Secondo le ecofemministe il modo di pensare gerarchico, dualistico ed oppressivo affermatosi con il capitalismo ha danneggiato sia la donna che la natura: la donna è stata “naturalizzata”, ovvero de-umanizzata e descritta in termini animaleschi, e la natura “umanizzata”, o meglio “femminilizzata”, parlando di “lei” come qualcosa da controllare, conquistare, sottomettere.
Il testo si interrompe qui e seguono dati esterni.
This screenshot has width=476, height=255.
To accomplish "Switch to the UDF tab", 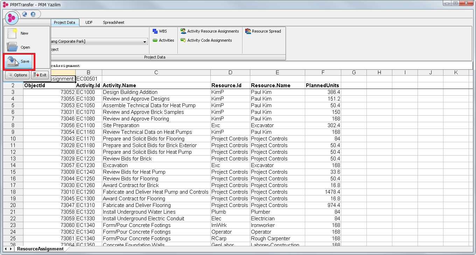I will (89, 22).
La liberazione della donna e della natura non possono che avvenire assieme: “le donne devono capire che non ci sarà liberazione per loro né soluzione alla crisi ecologica all’interno di una società il cui modello fondamentale relazionale continua ad essere di dominio. [Le femministe] devono unire le domande del movimento delle donne con quelle del movimento ecologico per riformulare le relazioni socioeconomiche di base e i valori sottointesi di questa società”, afferma Rosemary Radford Ruether.[4]


"La liberazione della donna e della natura non possono che avvenire assieme"

La prospettiva ecofemminista infine mette in luce la necessità di una nuova cosmologia e antropologia che riconosca che la vita nella natura (dunque anche quella degli esseri umani) è mantenuta da mezzi cooperativi, dalla mutua assistenza e dall’amore reciproco. Solo così è possibile rispettare e preservare la diversità di ogni forma di vita. La libertà e la felicità dell’essere umano non dipendono dunque da un continuo processo di emancipazione dalla natura e sul dominio di questa e dei processi naturali attraverso il potere della ragione: la scienza moderna e la tecnologia, argomentano le ecofemministe, celebrate come grandi liberatrici dell’umanità, hanno causato un crescente degrado ecologico.[5]


"La vita nella natura è mantenuta da mezzi cooperativi, dalla mutua assistenza e dall’amore reciproco"


I due temi ecofemministi fondamentali sono la vita e la libertà. La libertà è intesa come libertà all’interno dei limiti della necessità e della natura, che permetta di nutrire e conservare il potenziale della natura in tutte le sue dimensioni e manifestazioni. “La libertà all’interno del regno della necessità [the realm of necessity] può essere estesa a tutti, la libertà dalla necessità può essere accessibile solo a pochi.”[6]: la natura è infatti un bene esauribile, per questo bisogna imparare a conservarla vivendo nel modo più semplice possibile e consumando solo ciò di cui si ha realmente bisogno. Sviluppare quella che Shiva chiama “una prospettiva di sussistenza” è necessario per dissolvere le pratiche e i sistemi che minacciano di distruggere la terra, poiché ogni persona dovrebbe poter disporre di una fetta delle risorse naturali mondiali.


[1] SHIVA V., Chi nutrirà il mondo? Manifesto per il cibo del terzo millennio, Feltrinelli Editore, Padova, 2015, p. 160. [2] Ibi., p. 161. [3] Cfr. ibi., pp. 160-162.


[4] Cfr. TONG R. e FERNANDES BOTTS T., Feminist Thought, A more comprehensive introduction, Westview Press, New York, 2018, pp. 205-206. [5] Cfr. MIES M. e SHIVA V., Ecofeminism, Zed Books, Londra, p. 6. [6] Ibi., p. 8.